- **WORK TO DO**
Render each line of the listing below as one string in a JSON list, omitting blank lines and leaving out the pictures.

- **GIVEN RECORDS**
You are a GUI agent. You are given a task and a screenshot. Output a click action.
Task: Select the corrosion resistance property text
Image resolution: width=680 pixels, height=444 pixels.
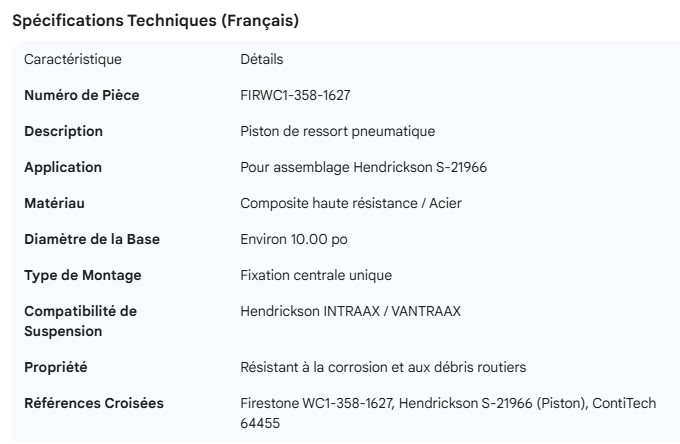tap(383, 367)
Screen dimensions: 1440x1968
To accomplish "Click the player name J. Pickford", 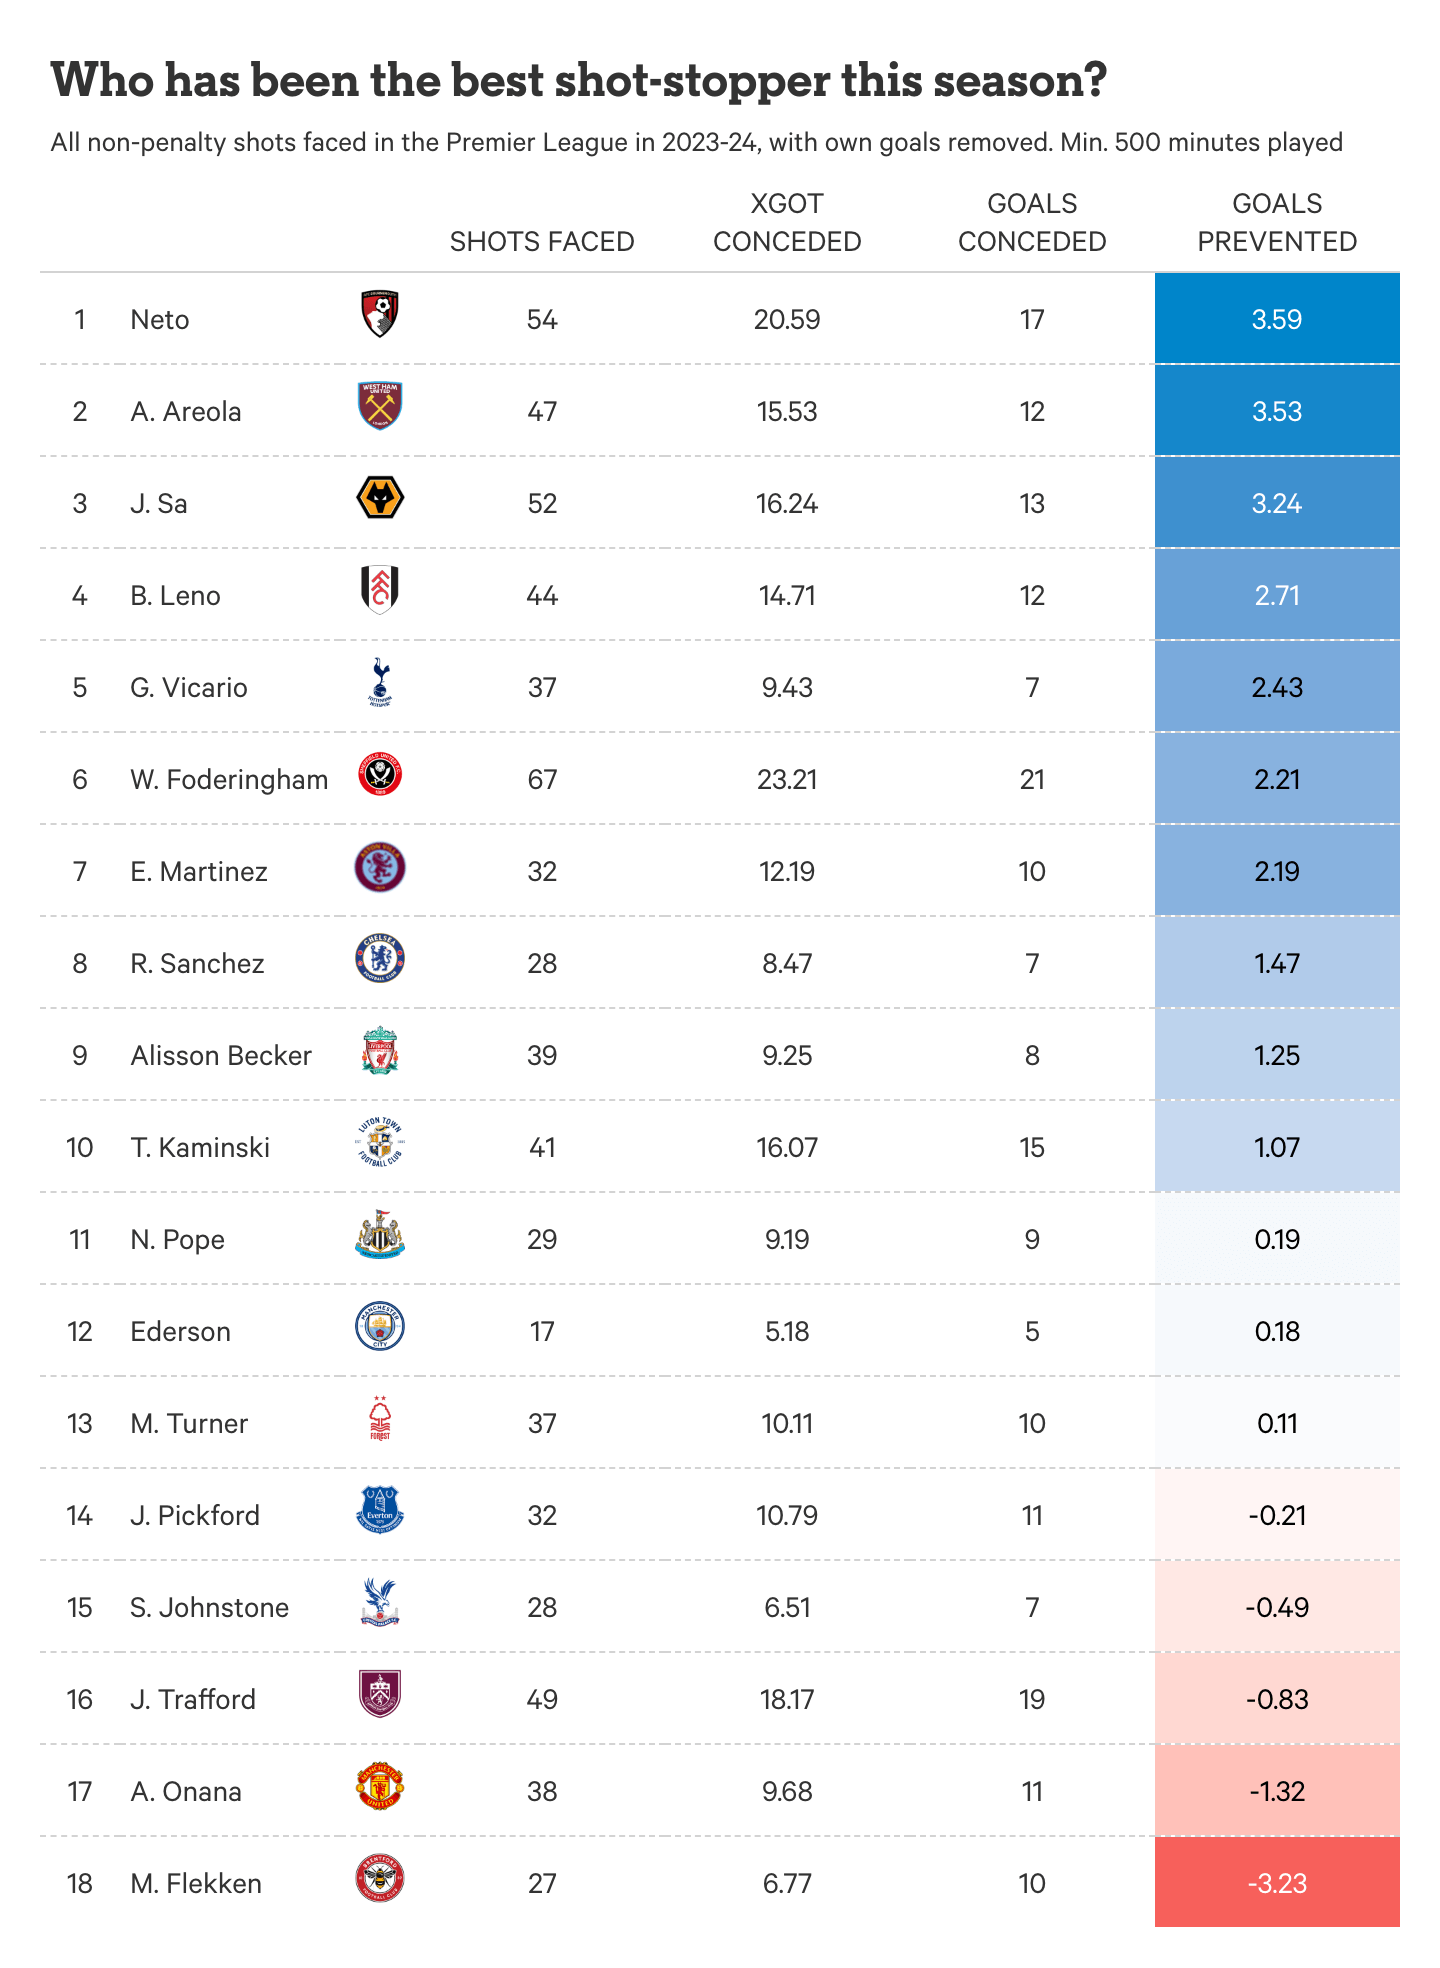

- **RESULT FOR THIS EXERCISE**
[
  "You are a GUI agent. You are given a task and a screenshot. Output a click action.",
  "Task: Select the corrosion resistance property text",
  "Image resolution: width=680 pixels, height=444 pixels.",
  "tap(383, 367)",
  "Screen dimensions: 1440x1968",
  "To accomplish \"Click the player name J. Pickford\", "
]